Vie secrète des animaux

« Grâce au pouvoir isolant de la neige, la température entre le sol et la surface reste stable, et relativement agréable. Alors qu’au-dehors, on peut atteindre les -30 °C, il fera toujours autour de 0 °C sous la couche de neige qui piège la chaleur du sol », explique Alexandre Roy.

Une multitude d’êtres vivants peuvent ainsi « survivre à l’hiver, protégés du gel et des températures extrêmes », poursuit Annie Langlois.

Parmi les habitants de ces iglous naturels : la grenouille des bois, qui a l’étonnante particularité de pouvoir geler jusqu’à 60 % de son corps.

Elle profite de la stabilité des températures pour hiberner tranquillement pendant l’hiver, tout comme certaines perdrix, qui creusent leur grotte en plongeant la tête la première dans la neige.

D’autres espèces, au contraire, s’activent dans cet univers blanc et ouaté. Les lemmings (de petits rongeurs) sont en pleine période de reproduction. Les loutres empruntent les galeries creusées pour accéder aux eaux gelées des rivières et y trouver de quoi se nourrir.

« Même les plantes s’épanouissent dans ce monde parallèle, leurs racines sont conservées au chaud dans le sol », ajoute Annie Langlois.

Ces plantes nourrissent les insectes, qui à leur tour font le régal des oiseaux et des rongeurs. Voilà le point de départ d’une chaine alimentaire version hivernale.

« Avec la pénurie de neige, le refuge de toutes ces espèces disparait, elles sont exposées aux épisodes de gel et de froid intense », souligne Alexandre Roy.

Risque de pénurie d’eau en été

« Il peut y avoir un effet en cascade sur tous les organismes de la chaine alimentaire, de la proie jusqu’au prédateur », complète Annie Langlois.

Des températures plus douces favorisent aussi la propagation d’espèces exotiques envahissantes. Certaines migrent vers le Nord à cause du réchauffement climatique. D’autres se déplacent accrochées à des pneus ou aux coques des navires, transportées dans des conteneurs ou des soutes d’avion.

En temps normal, l’hiver protège la faune et la flore indigènes de ces espèces invasives, incapables de survivre au froid et à la neige.

« Mais les dynamiques de populations sont en train de changer.
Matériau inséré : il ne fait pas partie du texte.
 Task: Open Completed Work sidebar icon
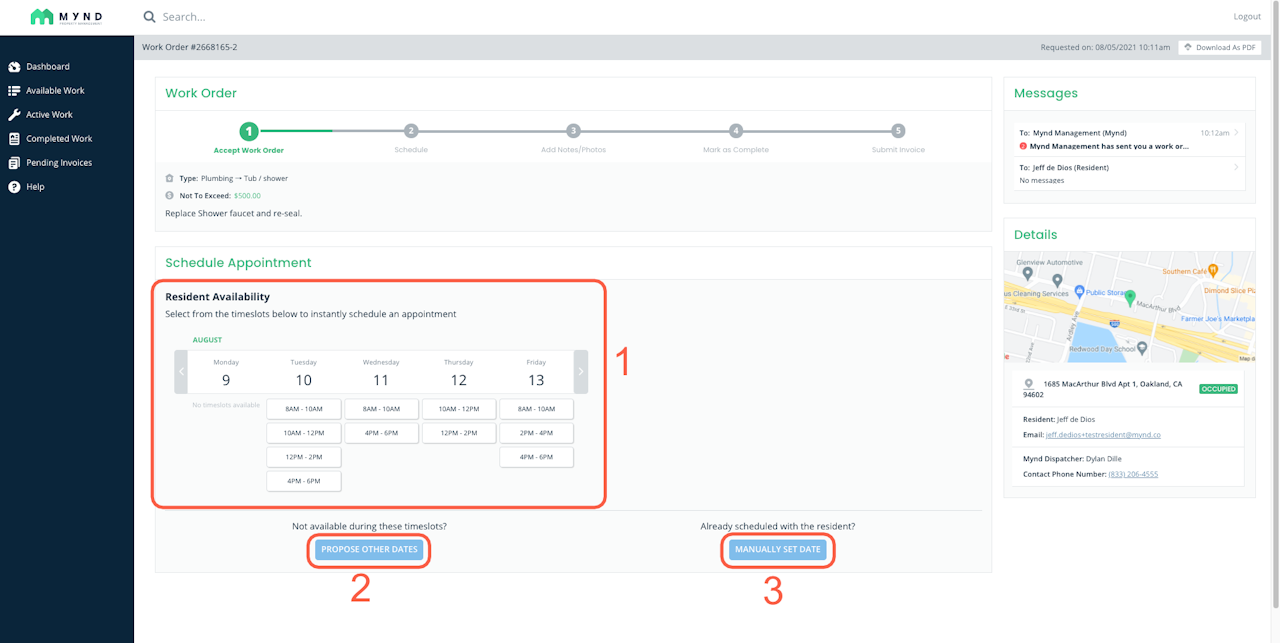pos(14,139)
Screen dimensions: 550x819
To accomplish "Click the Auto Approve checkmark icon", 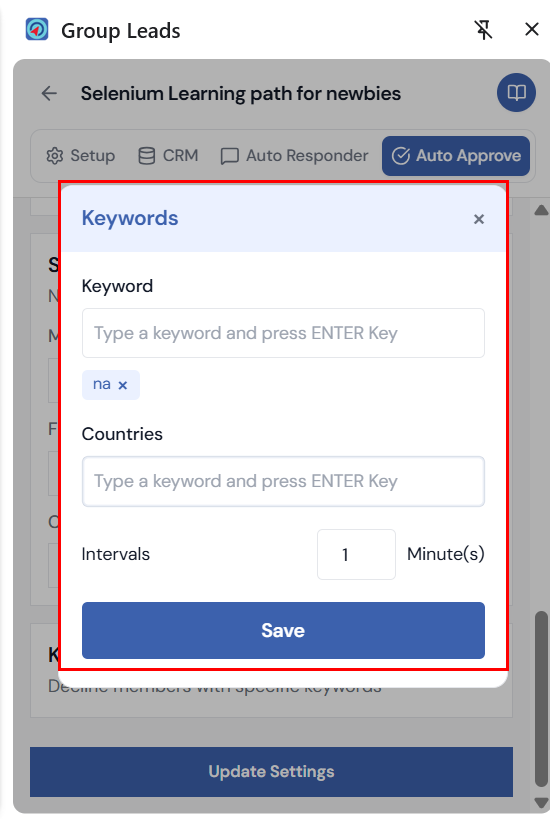I will [x=401, y=156].
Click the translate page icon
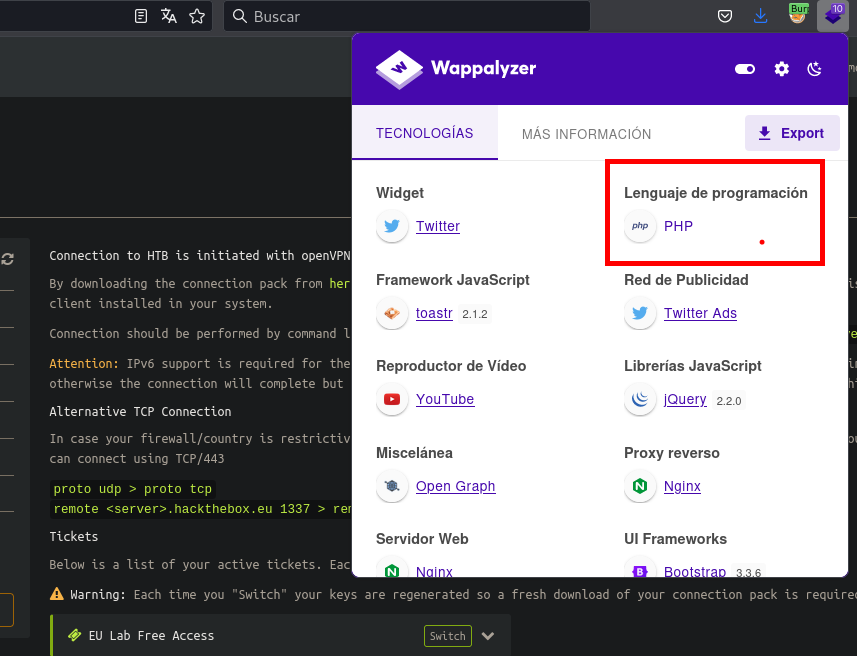Image resolution: width=857 pixels, height=656 pixels. 169,16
On voit de plus en plus d’espèces envahissantes qui menacent les écosystèmes et entrent en compétition avec les animaux et les végétaux déjà présents », rapporte Annie Langlois.

La biologiste rappelle également que le réchauffement hivernal favorise la persistance des maladies et augmente les risques de survie des champignons parasites.
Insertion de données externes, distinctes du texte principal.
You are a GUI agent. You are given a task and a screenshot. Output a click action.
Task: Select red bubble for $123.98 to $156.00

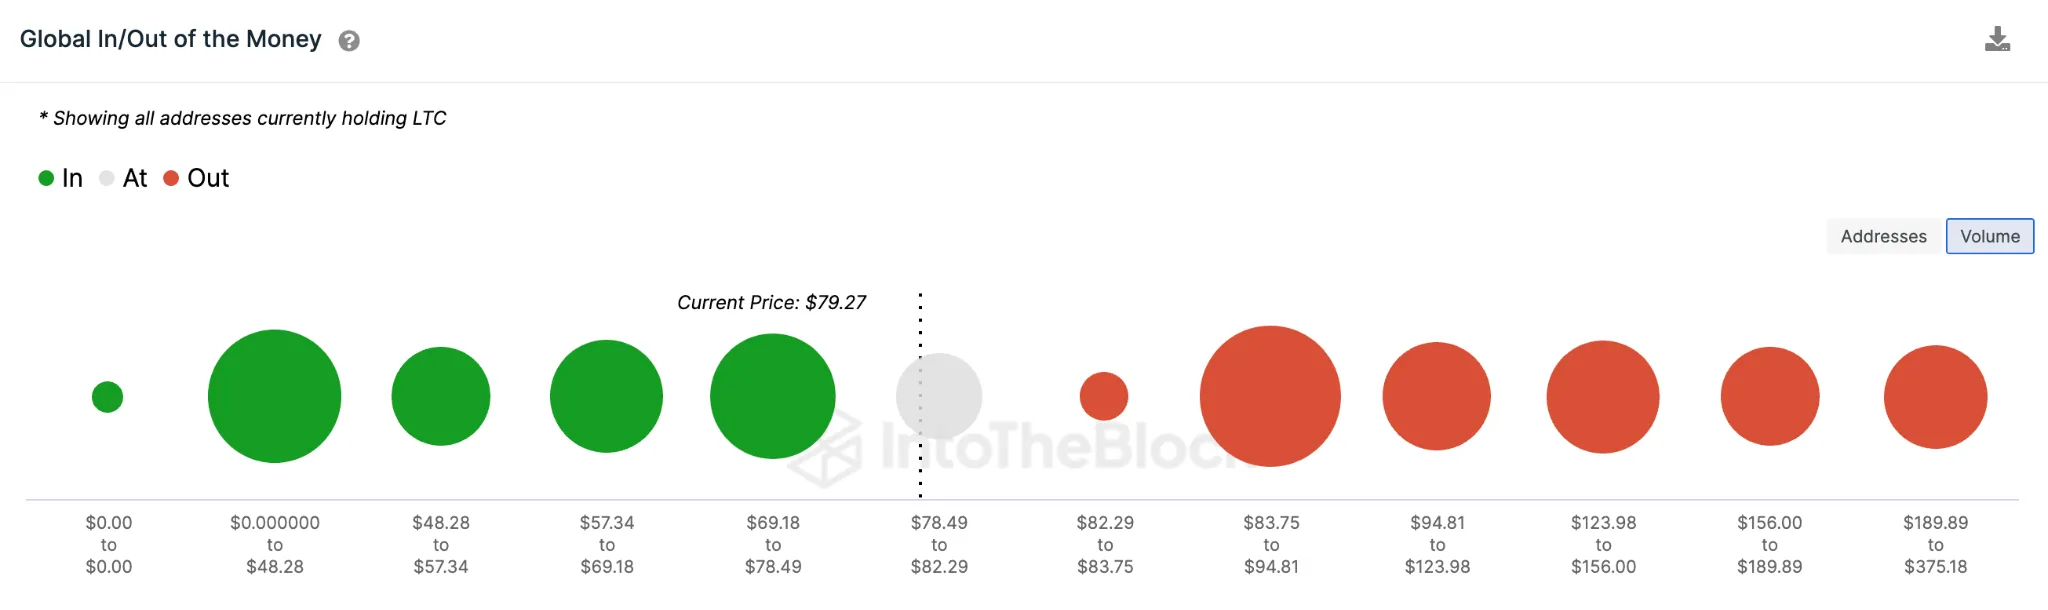click(x=1603, y=397)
Le manteau neigeux moins important que la normale risque enfin d’entrainer un déficit d’eau en été. 

« La neige représente un réservoir d’eau solide important. Sa fonte au printemps est essentielle à l’alimentation des lacs et des cours d’eau », détaille Alexandre Roy.

En l’absence de couvert blanc, le sol a par ailleurs tendance à geler davantage et à devenir imperméable, explique le chercheur. Résultat, l’eau ruissèle en surface, augmente le risque d’inondation et ne s’infiltre pas dans la terre pour recharger les nappes phréatiques.